■ **WHAT TO PRODUCE**: Apart from the pictures, every part of the records below gets retyped exactly.

[Saved data entries]
# # #

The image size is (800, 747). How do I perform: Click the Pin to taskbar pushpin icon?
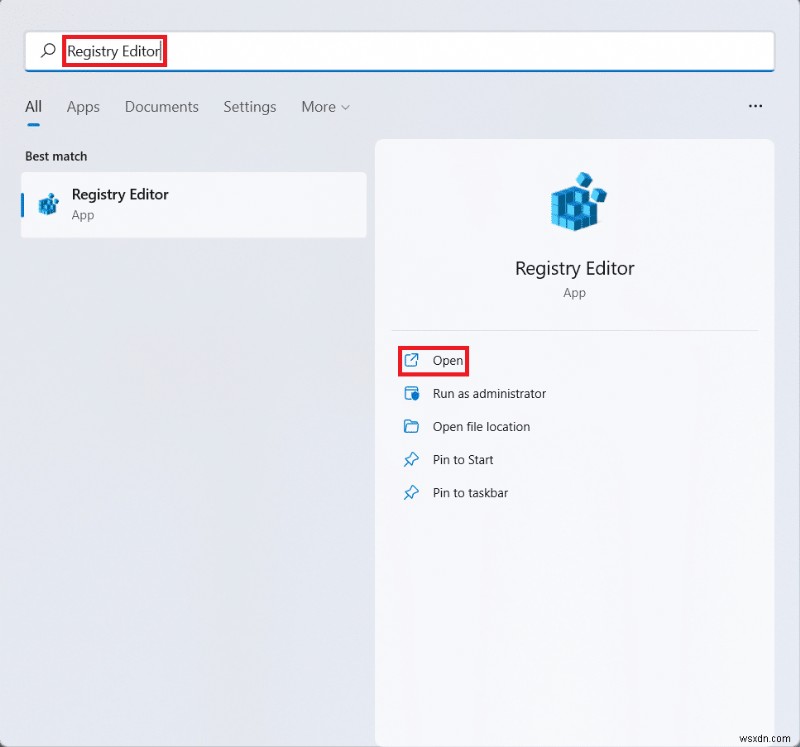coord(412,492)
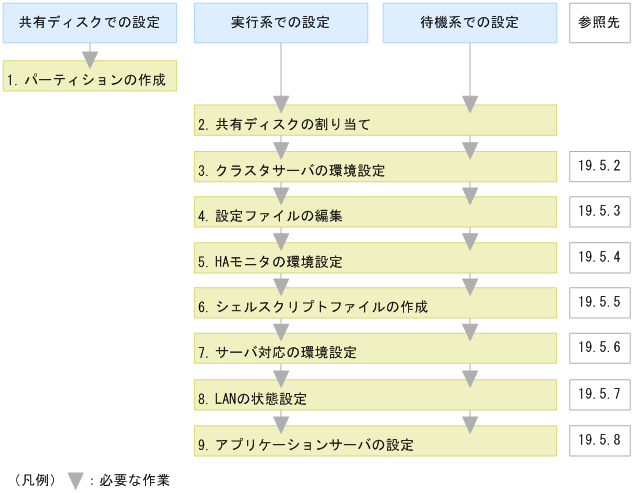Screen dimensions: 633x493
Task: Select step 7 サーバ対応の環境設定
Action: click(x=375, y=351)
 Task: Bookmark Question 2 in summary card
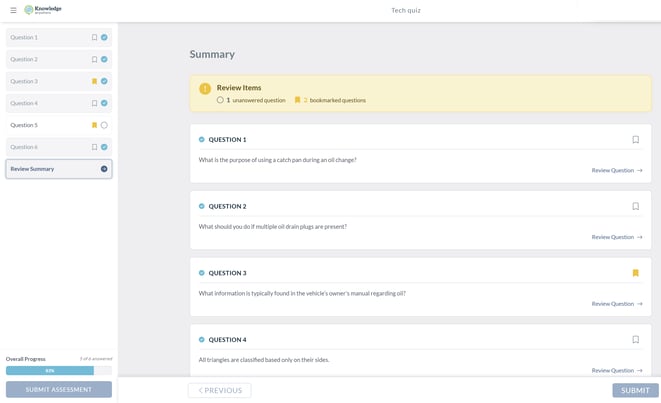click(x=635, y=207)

# # #

■ **RESULT FOR THIS TASK**:
The image size is (800, 747). How do I perform: Click the Pin to taskbar pushpin icon?
coord(412,492)
Screen dimensions: 633x493
Task: Select step 7 サーバ対応の環境設定
Action: click(x=375, y=351)
 Task: Bookmark Question 2 in summary card
click(x=635, y=207)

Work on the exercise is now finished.